__Short task__. Write out, word for word, everything in the passage on the 2015 Valencian Community motorcycle Grand Prix from "The 2015 Valencian" down to "from last place.".

The 2015 Valencian Community motorcycle Grand Prix was the eighteenth and final round of the 2015 Grand Prix motorcycle racing season. It was held at the Circuit Ricardo Tormo in Valencia on 8 November 2015.

Background
This was the last race for Bridgestone, who had been the sole tyre supplier since 2009, as the sole tyre supplier in MotoGP, before they are replaced by Michelin for 2016. It was also the last race for the ART and Forward Yamaha bikes.
After a court trial involving Valentino Rossi's clash with Marc Márquez in the previous race, the FIM staff and CAS rejected Rossi's appeal of suspension of three penalty points given for purposely pushing Márquez wide, and declared that he would start the round from last place.

__Dataset__.
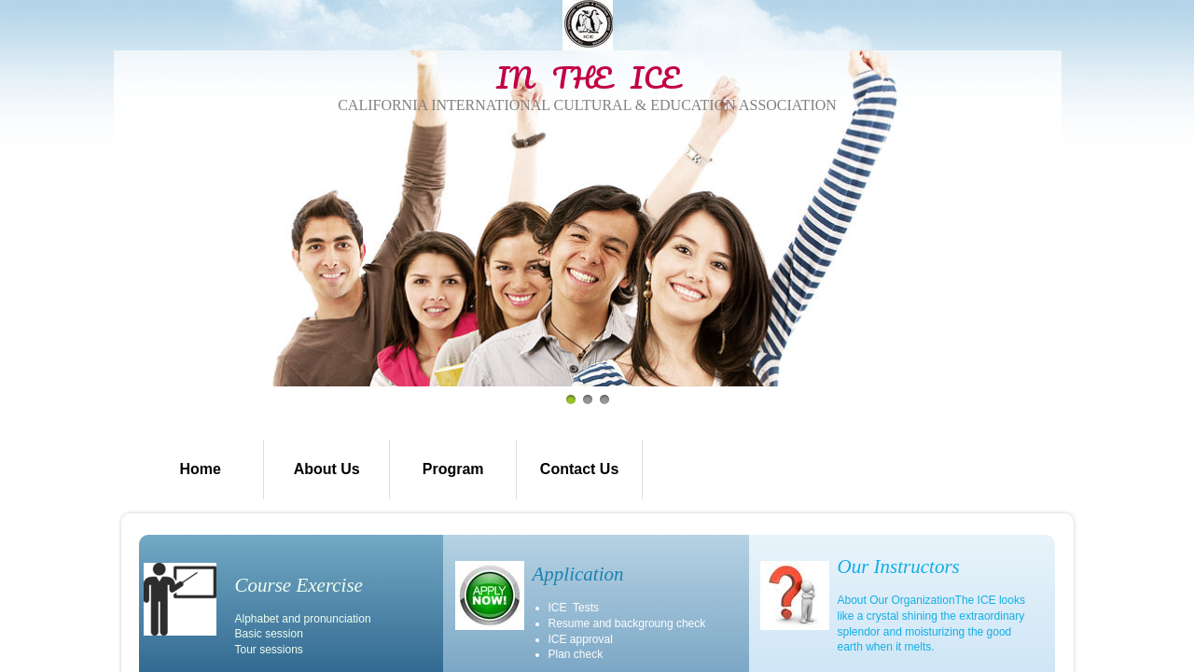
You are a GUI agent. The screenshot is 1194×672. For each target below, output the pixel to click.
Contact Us (579, 469)
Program (453, 469)
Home (200, 469)
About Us (327, 469)
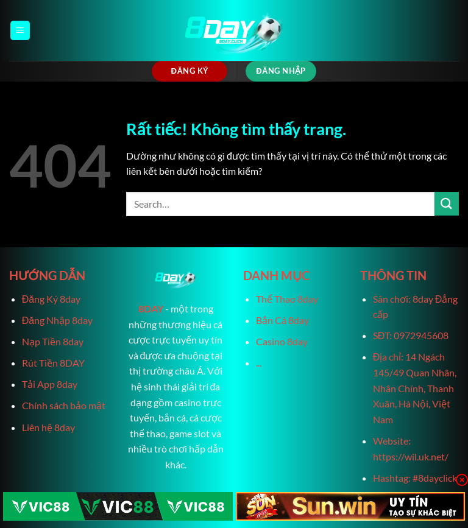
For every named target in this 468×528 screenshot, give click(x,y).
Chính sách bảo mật (63, 405)
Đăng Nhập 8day (57, 320)
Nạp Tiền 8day (52, 341)
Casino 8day (282, 341)
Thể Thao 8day (287, 298)
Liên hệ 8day (48, 427)
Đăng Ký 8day (51, 298)
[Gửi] (446, 204)
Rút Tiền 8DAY (53, 362)
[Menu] (20, 31)
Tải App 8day (49, 384)
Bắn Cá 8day (282, 320)
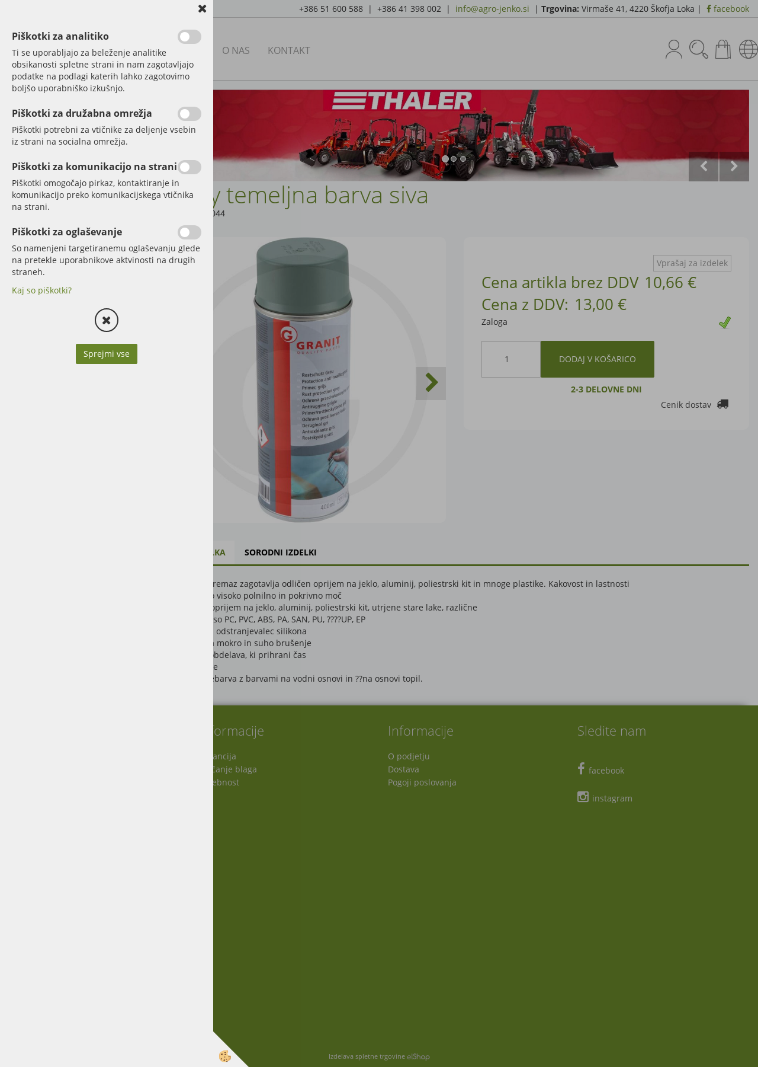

__Exercise solution__.
The 2015 Valencian Community motorcycle Grand Prix was the eighteenth and final round of the 2015 Grand Prix motorcycle racing season. It was held at the Circuit Ricardo Tormo in Valencia on 8 November 2015.

Background
This was the last race for Bridgestone, who had been the sole tyre supplier since 2009, as the sole tyre supplier in MotoGP, before they are replaced by Michelin for 2016. It was also the last race for the ART and Forward Yamaha bikes.
After a court trial involving Valentino Rossi's clash with Marc Márquez in the previous race, the FIM staff and CAS rejected Rossi's appeal of suspension of three penalty points given for purposely pushing Márquez wide, and declared that he would start the round from last place.